▶ **REQUIREMENT**
Please transcribe, word for word, only the lines from the one containing "Task: Insert a bulleted list" through the last line of the records below, both included, and leave out every picture.

** Opening RECORDED DATA block **

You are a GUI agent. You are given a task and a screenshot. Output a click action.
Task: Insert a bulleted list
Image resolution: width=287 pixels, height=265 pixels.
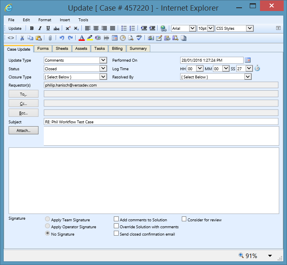click(124, 28)
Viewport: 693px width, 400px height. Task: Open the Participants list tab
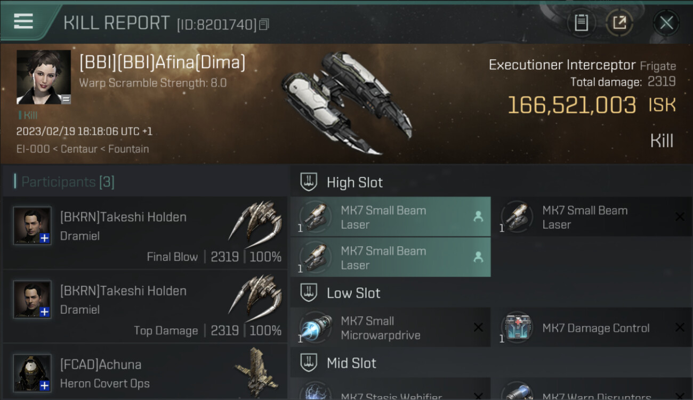67,182
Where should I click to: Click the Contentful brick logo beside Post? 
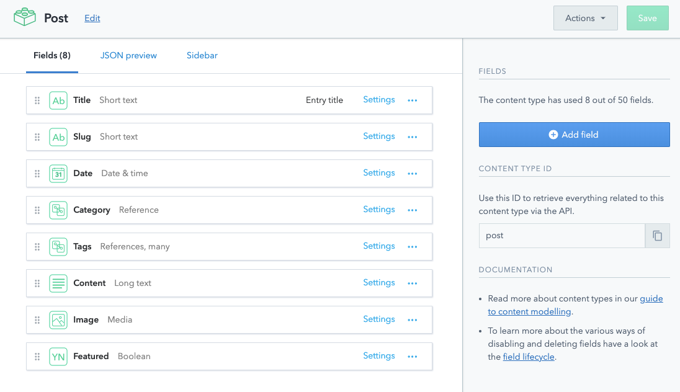coord(25,17)
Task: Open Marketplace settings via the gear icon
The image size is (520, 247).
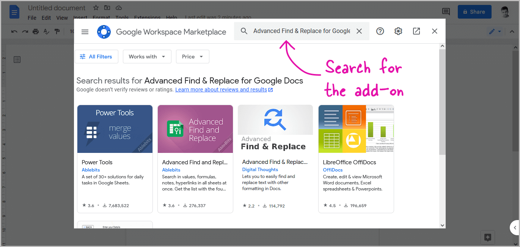Action: [398, 31]
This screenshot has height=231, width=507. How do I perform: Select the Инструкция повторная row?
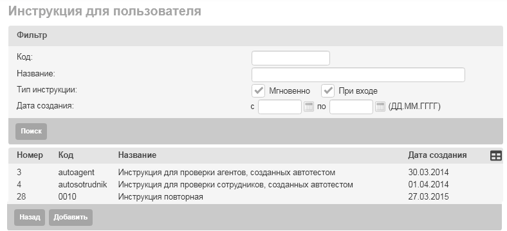(x=255, y=196)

** Closing RECORDED DATA block **

▶ **SOLUTION TO THIS TASK**
Task: Insert a bulleted list
Image resolution: width=287 pixels, height=265 pixels.
click(124, 28)
Viewport: 693px width, 400px height. Task: Open the Participants list tab
67,182
Where should I click to: Click the Contentful brick logo beside Post? 
coord(25,17)
Task: Open Marketplace settings via the gear icon
The image size is (520, 247).
Action: [398, 31]
This screenshot has height=231, width=507. How do I perform: Select the Инструкция повторная row?
(x=255, y=196)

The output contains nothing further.